Pada 1 Oktober1949, kemenangan tersebut diumumkan di depan gerbang Gapura Kota Terlarang, Beijing.
II.2. Otoriterisme Kaum Legalis
Filsafat legalisme dalam arti yang sangat luas merupakan filsafat kontrarevolusi yang berupaya mempertahankan kekuasaan sah penguasa terhadap tuntutan yang semakin keras yang menyatakan bahwa adanya pemerintah itu untuk rakyat, bukan untuk penguasa, dan pemerintahan manapun yang tidak dapat memuaskan rakyat harus dikutuk.
Para penganut legalisme menyatakan bahwa mereka adalah pembaharu-pembaharu yang berani, yang memaklumkan suatu ajaran baru bagi jaman baru.
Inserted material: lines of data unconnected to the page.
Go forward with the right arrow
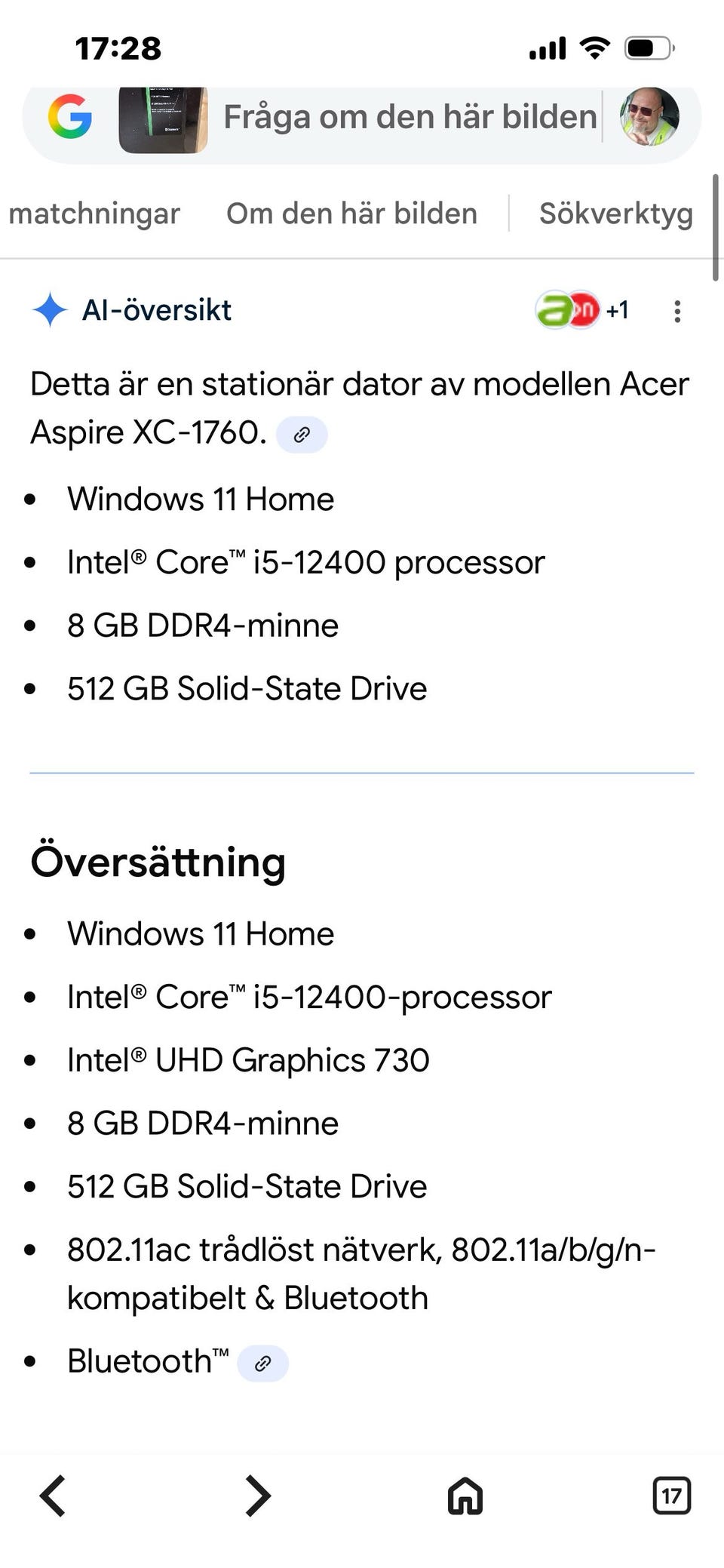This screenshot has width=724, height=1568. (x=258, y=1496)
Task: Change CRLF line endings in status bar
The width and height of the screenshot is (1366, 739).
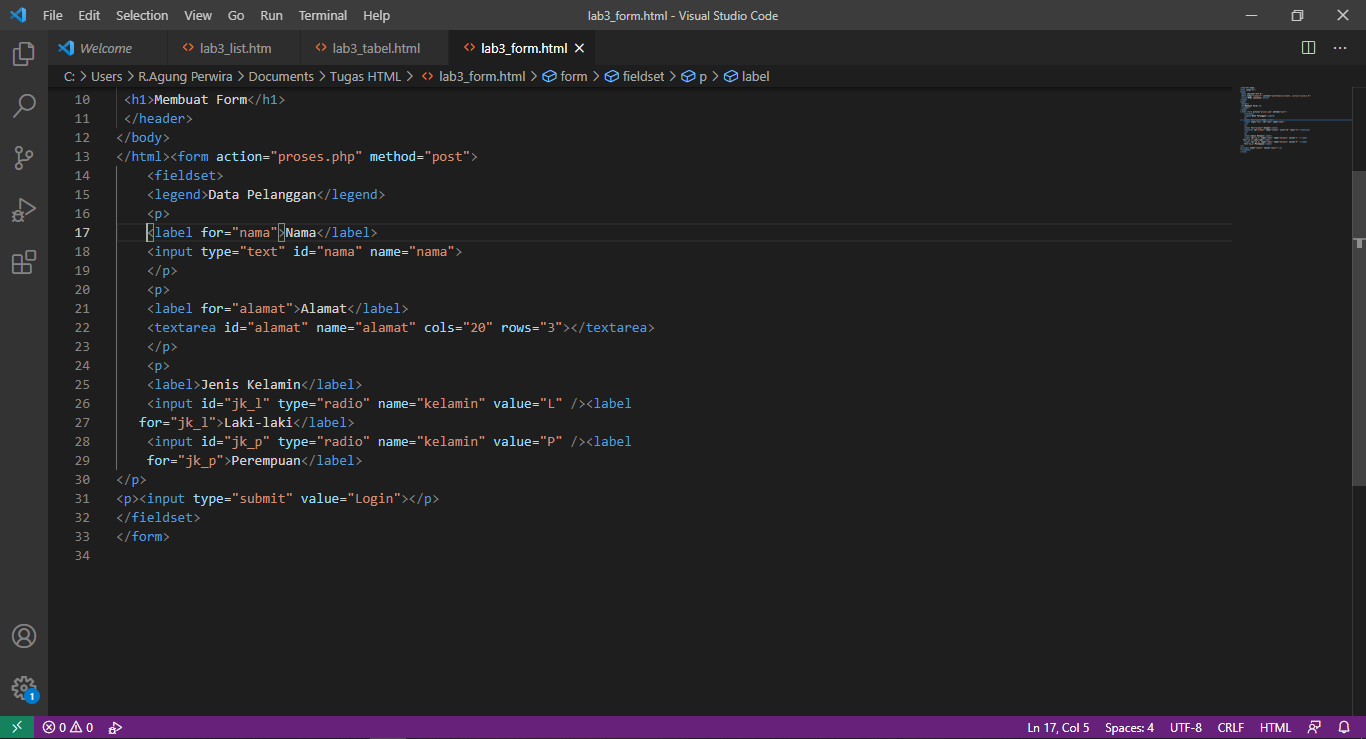Action: point(1230,727)
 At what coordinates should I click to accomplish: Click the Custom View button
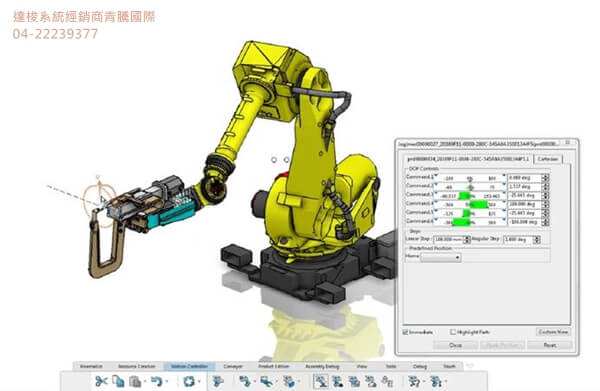tap(553, 332)
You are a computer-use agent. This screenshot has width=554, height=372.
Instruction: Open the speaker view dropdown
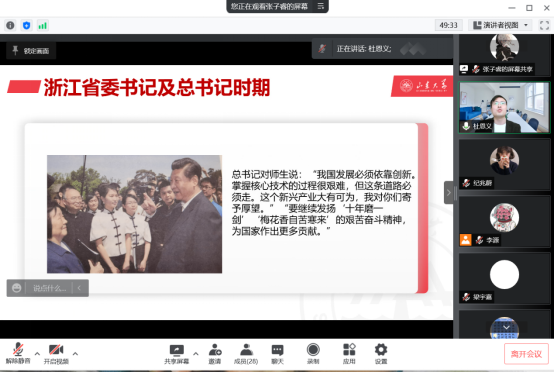click(500, 25)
Bagi mereka, para penganut Confucianisme dan moisme adalah pengikut tradisionalisme yang ketinggalan jaman. Para penganut Legalisme tidaklah salah sepenuhnya jika mereka menyatakan bahwa mereka adalah pembaharu karena memang mereka memiliki metode-metode yang baru. Mereka berupaya untuk memecah keluarga besar yang merupakan lembaga yang sudah berabad-abad usianya. Mereka juga menganjurkan kepemilikan pribadi atas tanah serta mereka juga mendukung pemerintahan terpusat yang kuat, yang dalam menjalankan fungsinya menggunakan aturan-aturan hukum yang tetap dan tegas. Hal-hal tersebut adalah hal yang baru pada masa itu.
II.3. Pengaruh Elektisisme pada Dinasti Han
Pada 206 SM dinasti Qin mengalami kehancuran dan runtuh dalam sebuah pergolakan disebabkan kekejaman dan kelalaian. Pada puncak pemberontakan tersebut kaisar kedua dinasti Qin melakukan aksi bunuh diri pada 207 SM hingga pada akhirnya kaisar terakhir Qin menyerah pada Liu Bang, pemimpin pemberontak kaum tani.
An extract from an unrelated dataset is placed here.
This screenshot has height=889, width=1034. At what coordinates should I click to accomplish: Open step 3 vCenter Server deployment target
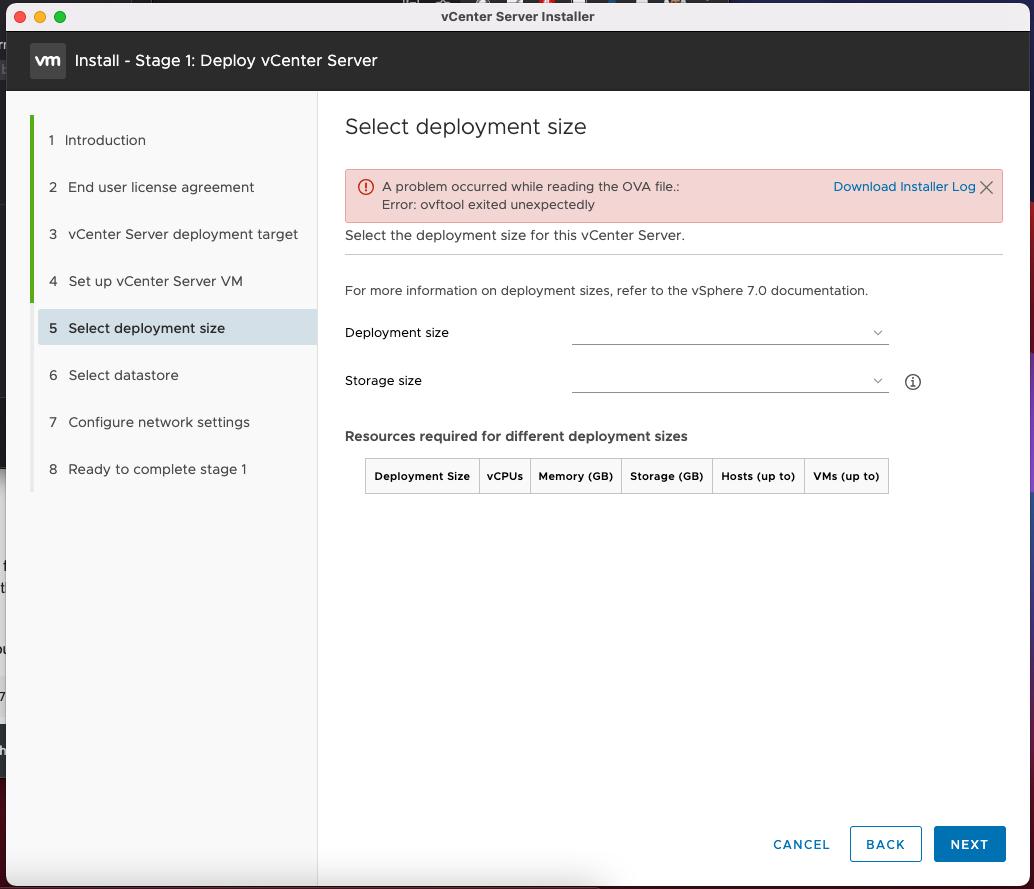(x=182, y=234)
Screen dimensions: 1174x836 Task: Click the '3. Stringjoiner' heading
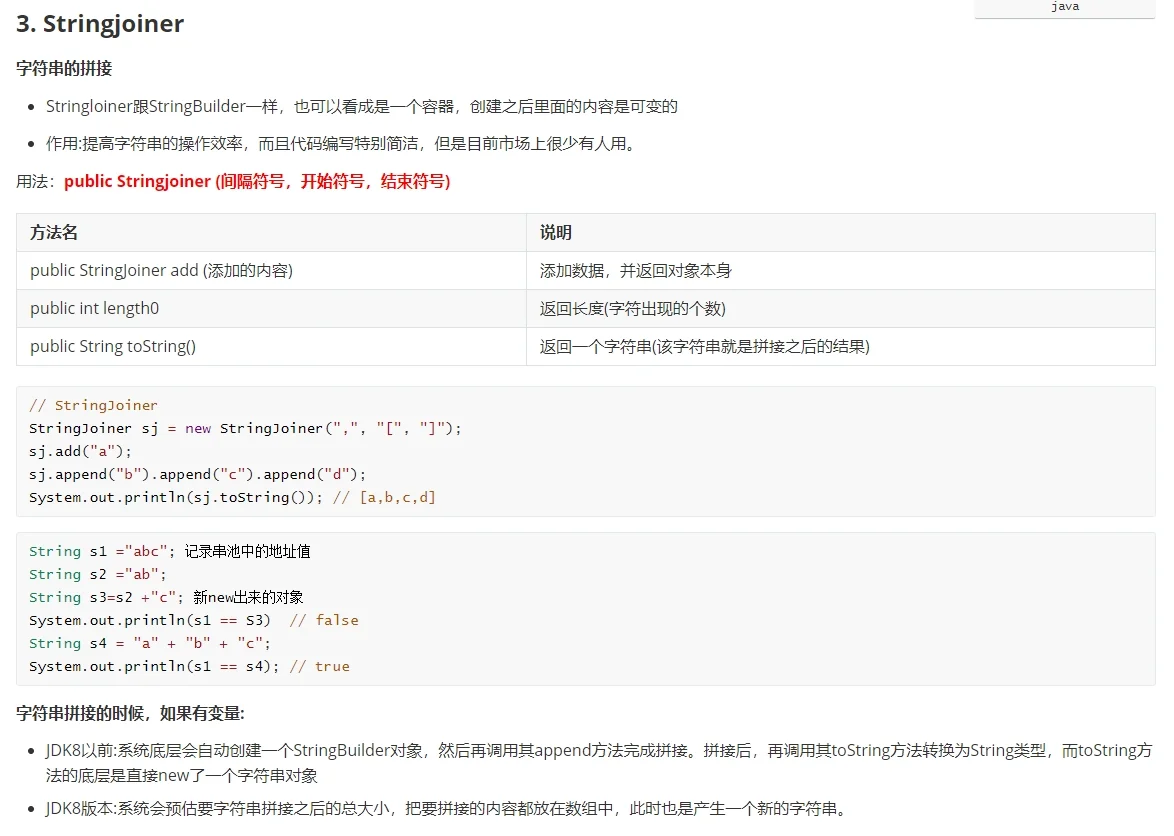coord(98,23)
Penguasa-penguasa awal Dinasti Han segera mengambil langkah untuk mengonsolidasikan kekuasaan politik dan memulihkan perekonomian. Confusianisme pada awal kepemimpinan Dinasti Han tidak murni karena telah masuk beberapa perubahan-perubahan dengan menyerap banyak ide dari tradisi masa lalu dan dari aliran pemikiran lain serta diintegrasikan menjadi doktrin-doktrinnya. Dalam kenyataannya pada masa berkuasanya Dinasti Han bangsawan berkedudukan tinggi menghukum penganiyaan budak dan keadaan yang memustahilkan keraguan bahwa sebagian besar hal ini adalah penerapan prinsip confucianisme. Sudah pasti sebagian besar kemenangan Legalisme ialah karena penyelenggaraan pemerintahan negara yang bersifat legalistic. Dalam teori menteri dipilih berdasarkan prinsip confucianisme berdasarkan pengetahuan dan kebajikan yang dimilkinya. Pernyataan bahwa sistem politik Dinasti Han berdasarkan Confucianisme menyebabkan anggapan bahwa confucianisme adalah suatu sistem tradisional yang picik, ritualisme tanpa makna dan pengabdian yang hina kepada kekuasaan yang lain.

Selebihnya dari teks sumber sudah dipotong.